ASSIGNED TASK:
This exercise calls for an exact copy of the data below.

* * * * *

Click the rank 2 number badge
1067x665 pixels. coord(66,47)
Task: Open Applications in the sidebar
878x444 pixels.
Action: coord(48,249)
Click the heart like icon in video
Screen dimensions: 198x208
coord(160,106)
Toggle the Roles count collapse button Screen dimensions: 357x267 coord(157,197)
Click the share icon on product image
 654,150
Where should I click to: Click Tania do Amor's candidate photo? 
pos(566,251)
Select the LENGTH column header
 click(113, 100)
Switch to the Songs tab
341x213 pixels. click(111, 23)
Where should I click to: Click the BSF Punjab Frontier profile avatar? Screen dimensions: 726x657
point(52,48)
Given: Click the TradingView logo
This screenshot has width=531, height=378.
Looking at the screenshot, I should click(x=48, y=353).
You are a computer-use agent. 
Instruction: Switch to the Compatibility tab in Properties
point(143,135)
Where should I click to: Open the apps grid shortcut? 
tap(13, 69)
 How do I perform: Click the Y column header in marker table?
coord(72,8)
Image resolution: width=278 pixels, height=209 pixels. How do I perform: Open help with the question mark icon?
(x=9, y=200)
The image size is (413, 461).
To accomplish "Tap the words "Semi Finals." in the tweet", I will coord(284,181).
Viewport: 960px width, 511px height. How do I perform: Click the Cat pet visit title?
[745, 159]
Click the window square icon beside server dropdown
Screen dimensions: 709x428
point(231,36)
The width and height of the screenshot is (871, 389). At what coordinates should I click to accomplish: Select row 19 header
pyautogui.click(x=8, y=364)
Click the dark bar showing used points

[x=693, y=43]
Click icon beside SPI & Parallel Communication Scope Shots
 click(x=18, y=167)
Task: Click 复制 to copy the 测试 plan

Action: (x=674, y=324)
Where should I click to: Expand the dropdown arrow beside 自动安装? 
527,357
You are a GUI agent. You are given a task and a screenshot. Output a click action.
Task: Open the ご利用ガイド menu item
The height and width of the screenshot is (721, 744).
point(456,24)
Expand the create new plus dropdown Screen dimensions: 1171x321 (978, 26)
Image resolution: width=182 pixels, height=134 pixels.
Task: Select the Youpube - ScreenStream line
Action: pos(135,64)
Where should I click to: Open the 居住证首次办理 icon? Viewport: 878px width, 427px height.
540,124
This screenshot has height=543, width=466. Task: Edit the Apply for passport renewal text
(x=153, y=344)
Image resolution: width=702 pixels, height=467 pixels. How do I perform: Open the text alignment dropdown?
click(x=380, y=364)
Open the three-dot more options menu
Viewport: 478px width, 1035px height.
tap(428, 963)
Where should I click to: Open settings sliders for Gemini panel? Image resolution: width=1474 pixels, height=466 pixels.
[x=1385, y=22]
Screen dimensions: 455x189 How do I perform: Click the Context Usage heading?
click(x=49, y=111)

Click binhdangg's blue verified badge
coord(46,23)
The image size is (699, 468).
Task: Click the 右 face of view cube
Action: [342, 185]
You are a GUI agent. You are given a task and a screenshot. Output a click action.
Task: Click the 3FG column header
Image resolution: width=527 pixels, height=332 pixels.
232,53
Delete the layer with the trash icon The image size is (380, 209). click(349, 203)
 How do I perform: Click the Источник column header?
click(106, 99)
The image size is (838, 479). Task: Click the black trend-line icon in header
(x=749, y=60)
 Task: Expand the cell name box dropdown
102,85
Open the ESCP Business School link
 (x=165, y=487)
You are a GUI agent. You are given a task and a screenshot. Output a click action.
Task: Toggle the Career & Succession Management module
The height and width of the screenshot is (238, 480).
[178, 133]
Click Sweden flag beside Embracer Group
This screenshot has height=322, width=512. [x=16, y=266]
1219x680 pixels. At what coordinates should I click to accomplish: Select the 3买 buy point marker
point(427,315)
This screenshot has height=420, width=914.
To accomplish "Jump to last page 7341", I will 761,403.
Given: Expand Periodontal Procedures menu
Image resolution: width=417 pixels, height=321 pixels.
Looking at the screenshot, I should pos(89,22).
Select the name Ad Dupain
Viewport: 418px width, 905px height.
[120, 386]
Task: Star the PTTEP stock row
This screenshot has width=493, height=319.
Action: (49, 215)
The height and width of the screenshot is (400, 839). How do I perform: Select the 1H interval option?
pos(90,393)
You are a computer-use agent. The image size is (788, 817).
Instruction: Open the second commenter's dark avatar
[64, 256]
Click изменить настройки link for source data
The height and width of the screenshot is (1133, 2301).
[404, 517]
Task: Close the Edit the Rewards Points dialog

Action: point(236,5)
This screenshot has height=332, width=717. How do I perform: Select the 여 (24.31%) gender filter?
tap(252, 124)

* * * * *

WRITTEN ANSWER:
Click the rank 2 number badge
1067x665 pixels. coord(66,47)
Task: Open Applications in the sidebar
878x444 pixels.
Action: coord(48,249)
Click the heart like icon in video
Screen dimensions: 198x208
coord(160,106)
Toggle the Roles count collapse button Screen dimensions: 357x267 coord(157,197)
Click the share icon on product image
 654,150
Where should I click to: Click Tania do Amor's candidate photo? 
pos(566,251)
Select the LENGTH column header
 click(113, 100)
Switch to the Songs tab
341x213 pixels. click(111, 23)
Where should I click to: Click the BSF Punjab Frontier profile avatar? Screen dimensions: 726x657
point(52,48)
Given: Click the TradingView logo
This screenshot has width=531, height=378.
Looking at the screenshot, I should click(x=48, y=353).
You are a computer-use agent. 
Instruction: Switch to the Compatibility tab in Properties
point(143,135)
Where should I click to: Open the apps grid shortcut? 
tap(13, 69)
 How do I perform: Click the Y column header in marker table?
coord(72,8)
Image resolution: width=278 pixels, height=209 pixels. How do I perform: Open help with the question mark icon?
(x=9, y=200)
The image size is (413, 461).
To accomplish "Tap the words "Semi Finals." in the tweet", I will coord(284,181).
Viewport: 960px width, 511px height. How do I perform: Click the Cat pet visit title?
[745, 159]
Click the window square icon beside server dropdown
Screen dimensions: 709x428
point(231,36)
The width and height of the screenshot is (871, 389). At what coordinates should I click to accomplish: Select row 19 header
pyautogui.click(x=8, y=364)
Click the dark bar showing used points

[x=693, y=43]
Click icon beside SPI & Parallel Communication Scope Shots
 click(x=18, y=167)
Task: Click 复制 to copy the 测试 plan

Action: (x=674, y=324)
Where should I click to: Expand the dropdown arrow beside 自动安装? 
527,357
You are a GUI agent. You are given a task and a screenshot. Output a click action.
Task: Open the ご利用ガイド menu item
The height and width of the screenshot is (721, 744).
point(456,24)
Expand the create new plus dropdown Screen dimensions: 1171x321 (978, 26)
Image resolution: width=182 pixels, height=134 pixels.
Task: Select the Youpube - ScreenStream line
Action: pos(135,64)
Where should I click to: Open the 居住证首次办理 icon? Viewport: 878px width, 427px height.
540,124
This screenshot has height=543, width=466. Task: Edit the Apply for passport renewal text
(x=153, y=344)
Image resolution: width=702 pixels, height=467 pixels. How do I perform: Open the text alignment dropdown?
click(x=380, y=364)
Open the three-dot more options menu
Viewport: 478px width, 1035px height.
tap(428, 963)
Where should I click to: Open settings sliders for Gemini panel? Image resolution: width=1474 pixels, height=466 pixels.
[x=1385, y=22]
Screen dimensions: 455x189 How do I perform: Click the Context Usage heading?
click(x=49, y=111)

Click binhdangg's blue verified badge
coord(46,23)
The image size is (699, 468).
Task: Click the 右 face of view cube
Action: [342, 185]
You are a GUI agent. You are given a task and a screenshot. Output a click action.
Task: Click the 3FG column header
Image resolution: width=527 pixels, height=332 pixels.
232,53
Delete the layer with the trash icon The image size is (380, 209). click(349, 203)
 How do I perform: Click the Источник column header?
click(106, 99)
The image size is (838, 479). Task: Click the black trend-line icon in header
(x=749, y=60)
 Task: Expand the cell name box dropdown
102,85
Open the ESCP Business School link
 (x=165, y=487)
You are a GUI agent. You are given a task and a screenshot. Output a click action.
Task: Toggle the Career & Succession Management module
The height and width of the screenshot is (238, 480).
[178, 133]
Click Sweden flag beside Embracer Group
This screenshot has height=322, width=512. [x=16, y=266]
1219x680 pixels. At what coordinates should I click to accomplish: Select the 3买 buy point marker
point(427,315)
This screenshot has height=420, width=914.
To accomplish "Jump to last page 7341", I will 761,403.
Given: Expand Periodontal Procedures menu
Image resolution: width=417 pixels, height=321 pixels.
Looking at the screenshot, I should pos(89,22).
Select the name Ad Dupain
Viewport: 418px width, 905px height.
[120, 386]
Task: Star the PTTEP stock row
This screenshot has width=493, height=319.
Action: (49, 215)
The height and width of the screenshot is (400, 839). How do I perform: Select the 1H interval option?
pos(90,393)
You are a computer-use agent. The image size is (788, 817).
Instruction: Open the second commenter's dark avatar
[64, 256]
Click изменить настройки link for source data
The height and width of the screenshot is (1133, 2301).
[404, 517]
Task: Close the Edit the Rewards Points dialog

Action: point(236,5)
This screenshot has height=332, width=717. How do I perform: Select the 여 (24.31%) gender filter?
tap(252, 124)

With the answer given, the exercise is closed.